What this task involves
Format the lines from the start of the listing through the line containing "Screen dimensions: 732x366 pos(644,183)" as a JSON list of strings, with one string per line and blank lines omitted.

(Stored items)
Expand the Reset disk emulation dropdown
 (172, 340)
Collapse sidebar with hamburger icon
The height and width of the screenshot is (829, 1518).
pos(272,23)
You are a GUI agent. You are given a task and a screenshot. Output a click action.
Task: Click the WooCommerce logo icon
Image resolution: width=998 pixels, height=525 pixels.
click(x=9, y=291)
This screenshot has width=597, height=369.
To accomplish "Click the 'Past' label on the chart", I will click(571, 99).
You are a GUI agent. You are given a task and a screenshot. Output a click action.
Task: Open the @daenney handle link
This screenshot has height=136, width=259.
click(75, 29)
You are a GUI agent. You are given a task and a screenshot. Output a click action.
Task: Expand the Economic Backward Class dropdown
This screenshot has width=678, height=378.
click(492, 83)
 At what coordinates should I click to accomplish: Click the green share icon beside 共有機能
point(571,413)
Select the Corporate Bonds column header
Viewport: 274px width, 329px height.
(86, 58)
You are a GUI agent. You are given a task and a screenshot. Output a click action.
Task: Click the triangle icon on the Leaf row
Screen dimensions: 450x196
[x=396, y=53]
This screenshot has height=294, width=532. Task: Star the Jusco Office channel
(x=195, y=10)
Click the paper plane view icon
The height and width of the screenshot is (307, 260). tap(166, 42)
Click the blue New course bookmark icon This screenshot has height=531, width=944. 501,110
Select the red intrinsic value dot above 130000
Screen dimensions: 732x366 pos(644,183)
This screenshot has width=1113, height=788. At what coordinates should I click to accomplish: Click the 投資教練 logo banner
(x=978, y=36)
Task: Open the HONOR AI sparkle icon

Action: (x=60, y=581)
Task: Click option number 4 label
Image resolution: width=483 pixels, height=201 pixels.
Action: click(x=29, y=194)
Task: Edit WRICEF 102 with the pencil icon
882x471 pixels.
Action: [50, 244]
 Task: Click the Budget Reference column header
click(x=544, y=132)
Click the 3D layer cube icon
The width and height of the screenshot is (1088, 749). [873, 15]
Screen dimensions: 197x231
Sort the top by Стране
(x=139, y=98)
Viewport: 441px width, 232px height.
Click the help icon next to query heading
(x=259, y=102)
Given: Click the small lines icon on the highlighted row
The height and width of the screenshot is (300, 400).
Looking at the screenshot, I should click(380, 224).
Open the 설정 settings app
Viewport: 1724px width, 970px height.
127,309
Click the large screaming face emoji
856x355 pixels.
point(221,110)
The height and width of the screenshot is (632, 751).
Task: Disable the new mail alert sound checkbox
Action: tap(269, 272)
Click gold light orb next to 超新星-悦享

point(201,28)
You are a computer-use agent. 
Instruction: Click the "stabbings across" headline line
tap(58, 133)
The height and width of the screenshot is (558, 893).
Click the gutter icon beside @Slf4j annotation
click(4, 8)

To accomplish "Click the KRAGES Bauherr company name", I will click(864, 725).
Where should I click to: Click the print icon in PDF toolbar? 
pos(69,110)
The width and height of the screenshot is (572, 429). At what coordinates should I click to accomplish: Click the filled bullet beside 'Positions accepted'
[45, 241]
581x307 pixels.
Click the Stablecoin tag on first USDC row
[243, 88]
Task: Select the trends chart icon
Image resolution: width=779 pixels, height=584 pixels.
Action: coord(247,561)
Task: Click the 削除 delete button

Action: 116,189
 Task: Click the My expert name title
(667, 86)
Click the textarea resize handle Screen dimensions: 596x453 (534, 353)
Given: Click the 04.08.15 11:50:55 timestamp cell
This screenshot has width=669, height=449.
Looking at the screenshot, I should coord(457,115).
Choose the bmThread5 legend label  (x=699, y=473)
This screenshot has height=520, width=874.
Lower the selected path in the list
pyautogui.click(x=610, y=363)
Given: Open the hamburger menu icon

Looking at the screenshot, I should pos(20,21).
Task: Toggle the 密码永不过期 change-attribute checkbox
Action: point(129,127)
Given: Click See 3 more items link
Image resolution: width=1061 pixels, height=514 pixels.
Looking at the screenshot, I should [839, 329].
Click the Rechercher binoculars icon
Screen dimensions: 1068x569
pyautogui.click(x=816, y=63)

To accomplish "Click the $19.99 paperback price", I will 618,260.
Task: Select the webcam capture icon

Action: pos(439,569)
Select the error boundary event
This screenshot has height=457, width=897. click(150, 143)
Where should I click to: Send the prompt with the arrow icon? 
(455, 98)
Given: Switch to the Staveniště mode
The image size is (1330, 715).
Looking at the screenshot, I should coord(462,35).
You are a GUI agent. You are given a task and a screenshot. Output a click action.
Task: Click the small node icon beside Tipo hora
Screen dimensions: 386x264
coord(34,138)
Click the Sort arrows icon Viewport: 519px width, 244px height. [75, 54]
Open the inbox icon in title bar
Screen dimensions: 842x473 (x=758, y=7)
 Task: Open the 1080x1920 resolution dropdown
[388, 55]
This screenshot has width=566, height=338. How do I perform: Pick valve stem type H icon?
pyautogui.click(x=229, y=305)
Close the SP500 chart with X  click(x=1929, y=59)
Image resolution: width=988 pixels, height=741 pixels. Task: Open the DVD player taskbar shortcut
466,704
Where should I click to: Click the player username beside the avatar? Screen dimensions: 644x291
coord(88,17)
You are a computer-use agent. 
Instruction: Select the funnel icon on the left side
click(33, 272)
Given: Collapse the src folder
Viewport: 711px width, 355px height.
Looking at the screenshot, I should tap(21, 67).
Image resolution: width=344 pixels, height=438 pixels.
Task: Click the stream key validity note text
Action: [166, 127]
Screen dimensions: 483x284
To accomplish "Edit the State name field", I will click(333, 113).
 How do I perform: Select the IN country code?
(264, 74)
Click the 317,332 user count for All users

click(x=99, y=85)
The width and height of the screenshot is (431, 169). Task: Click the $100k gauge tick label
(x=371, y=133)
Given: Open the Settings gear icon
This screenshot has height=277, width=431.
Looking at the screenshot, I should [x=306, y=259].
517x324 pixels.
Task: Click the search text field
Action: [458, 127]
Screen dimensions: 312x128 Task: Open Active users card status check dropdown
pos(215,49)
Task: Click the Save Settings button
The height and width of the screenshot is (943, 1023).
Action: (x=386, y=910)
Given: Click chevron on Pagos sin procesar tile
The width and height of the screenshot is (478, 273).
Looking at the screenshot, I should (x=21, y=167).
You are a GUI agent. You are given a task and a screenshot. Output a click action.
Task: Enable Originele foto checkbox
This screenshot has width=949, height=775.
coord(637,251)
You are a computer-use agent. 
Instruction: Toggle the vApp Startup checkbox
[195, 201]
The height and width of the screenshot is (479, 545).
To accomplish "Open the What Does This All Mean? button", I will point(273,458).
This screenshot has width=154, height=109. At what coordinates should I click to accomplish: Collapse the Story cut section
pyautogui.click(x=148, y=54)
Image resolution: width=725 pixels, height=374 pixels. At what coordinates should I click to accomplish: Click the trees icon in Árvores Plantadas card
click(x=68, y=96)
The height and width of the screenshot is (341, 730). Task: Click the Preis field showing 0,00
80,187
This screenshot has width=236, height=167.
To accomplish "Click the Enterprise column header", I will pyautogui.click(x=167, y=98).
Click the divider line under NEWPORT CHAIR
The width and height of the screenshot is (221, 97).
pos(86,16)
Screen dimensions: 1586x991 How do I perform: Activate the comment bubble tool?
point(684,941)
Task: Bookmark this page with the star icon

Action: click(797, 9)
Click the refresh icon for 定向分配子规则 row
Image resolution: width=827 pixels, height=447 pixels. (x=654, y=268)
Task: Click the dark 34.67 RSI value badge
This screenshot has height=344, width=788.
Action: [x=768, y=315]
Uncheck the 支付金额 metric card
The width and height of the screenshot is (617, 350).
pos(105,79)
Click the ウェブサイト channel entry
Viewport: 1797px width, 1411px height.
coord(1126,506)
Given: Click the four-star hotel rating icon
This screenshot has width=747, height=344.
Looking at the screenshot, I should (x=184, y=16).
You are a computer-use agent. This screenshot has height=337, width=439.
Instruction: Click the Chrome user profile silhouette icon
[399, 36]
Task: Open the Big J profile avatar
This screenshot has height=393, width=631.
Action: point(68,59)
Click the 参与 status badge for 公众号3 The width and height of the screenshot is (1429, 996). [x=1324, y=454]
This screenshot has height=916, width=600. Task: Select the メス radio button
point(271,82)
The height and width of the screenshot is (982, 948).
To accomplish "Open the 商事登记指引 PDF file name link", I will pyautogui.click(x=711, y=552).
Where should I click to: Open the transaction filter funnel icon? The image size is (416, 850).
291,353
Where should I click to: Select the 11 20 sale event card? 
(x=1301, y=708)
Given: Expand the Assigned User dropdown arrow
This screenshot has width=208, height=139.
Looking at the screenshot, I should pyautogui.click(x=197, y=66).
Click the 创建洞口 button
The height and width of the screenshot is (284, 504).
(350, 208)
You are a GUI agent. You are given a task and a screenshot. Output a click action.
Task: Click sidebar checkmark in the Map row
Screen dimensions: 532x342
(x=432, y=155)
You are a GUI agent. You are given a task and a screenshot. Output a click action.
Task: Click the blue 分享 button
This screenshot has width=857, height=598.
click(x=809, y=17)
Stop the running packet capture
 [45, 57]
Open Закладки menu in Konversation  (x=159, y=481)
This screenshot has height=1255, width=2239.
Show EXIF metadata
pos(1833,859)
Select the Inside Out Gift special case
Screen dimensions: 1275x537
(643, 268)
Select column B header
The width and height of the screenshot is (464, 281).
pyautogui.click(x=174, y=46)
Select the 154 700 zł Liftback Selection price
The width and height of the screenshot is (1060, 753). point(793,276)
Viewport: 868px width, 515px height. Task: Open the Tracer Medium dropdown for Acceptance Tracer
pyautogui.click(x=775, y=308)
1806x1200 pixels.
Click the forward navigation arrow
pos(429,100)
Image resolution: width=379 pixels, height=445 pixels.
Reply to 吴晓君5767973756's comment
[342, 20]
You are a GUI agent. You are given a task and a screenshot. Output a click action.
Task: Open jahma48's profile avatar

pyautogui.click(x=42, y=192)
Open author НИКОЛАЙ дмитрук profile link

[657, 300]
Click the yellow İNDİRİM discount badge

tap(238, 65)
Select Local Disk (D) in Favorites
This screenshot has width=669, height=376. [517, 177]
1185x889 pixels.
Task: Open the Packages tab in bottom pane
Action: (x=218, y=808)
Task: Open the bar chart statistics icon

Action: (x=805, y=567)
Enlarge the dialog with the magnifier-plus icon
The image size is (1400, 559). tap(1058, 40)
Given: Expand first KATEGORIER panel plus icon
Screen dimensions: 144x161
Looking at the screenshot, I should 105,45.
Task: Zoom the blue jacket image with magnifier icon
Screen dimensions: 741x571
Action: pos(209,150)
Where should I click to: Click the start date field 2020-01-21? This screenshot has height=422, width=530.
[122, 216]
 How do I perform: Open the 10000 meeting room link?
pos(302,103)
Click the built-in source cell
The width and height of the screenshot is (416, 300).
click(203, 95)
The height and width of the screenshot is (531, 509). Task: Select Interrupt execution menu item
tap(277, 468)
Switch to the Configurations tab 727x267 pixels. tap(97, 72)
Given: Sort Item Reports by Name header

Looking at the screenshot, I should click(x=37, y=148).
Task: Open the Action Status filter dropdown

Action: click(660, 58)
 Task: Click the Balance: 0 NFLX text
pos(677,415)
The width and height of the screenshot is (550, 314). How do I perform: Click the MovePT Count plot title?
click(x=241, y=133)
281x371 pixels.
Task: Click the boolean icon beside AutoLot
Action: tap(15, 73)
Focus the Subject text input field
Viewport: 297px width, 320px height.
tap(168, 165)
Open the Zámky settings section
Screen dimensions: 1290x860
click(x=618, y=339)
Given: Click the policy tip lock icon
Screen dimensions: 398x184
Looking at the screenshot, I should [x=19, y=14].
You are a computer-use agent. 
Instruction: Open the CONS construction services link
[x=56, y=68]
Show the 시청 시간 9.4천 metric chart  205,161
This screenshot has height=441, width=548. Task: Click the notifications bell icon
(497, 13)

Correct result
[
  "Expand the Reset disk emulation dropdown",
  " (172, 340)",
  "Collapse sidebar with hamburger icon",
  "The height and width of the screenshot is (829, 1518).",
  "pos(272,23)",
  "You are a GUI agent. You are given a task and a screenshot. Output a click action.",
  "Task: Click the WooCommerce logo icon",
  "Image resolution: width=998 pixels, height=525 pixels.",
  "click(x=9, y=291)",
  "This screenshot has width=597, height=369.",
  "To accomplish \"Click the 'Past' label on the chart\", I will click(571, 99).",
  "You are a GUI agent. You are given a task and a screenshot. Output a click action.",
  "Task: Open the @daenney handle link",
  "This screenshot has height=136, width=259.",
  "click(75, 29)",
  "You are a GUI agent. You are given a task and a screenshot. Output a click action.",
  "Task: Expand the Economic Backward Class dropdown",
  "This screenshot has width=678, height=378.",
  "click(492, 83)",
  " At what coordinates should I click to accomplish: Click the green share icon beside 共有機能",
  "point(571,413)",
  "Select the Corporate Bonds column header",
  "Viewport: 274px width, 329px height.",
  "(86, 58)",
  "You are a GUI agent. You are given a task and a screenshot. Output a click action.",
  "Task: Click the triangle icon on the Leaf row",
  "Screen dimensions: 450x196",
  "[x=396, y=53]",
  "This screenshot has height=294, width=532. Task: Star the Jusco Office channel",
  "(x=195, y=10)",
  "Click the paper plane view icon",
  "The height and width of the screenshot is (307, 260). tap(166, 42)",
  "Click the blue New course bookmark icon This screenshot has height=531, width=944. 501,110",
  "Select the red intrinsic value dot above 130000",
  "Screen dimensions: 732x366 pos(644,183)"
]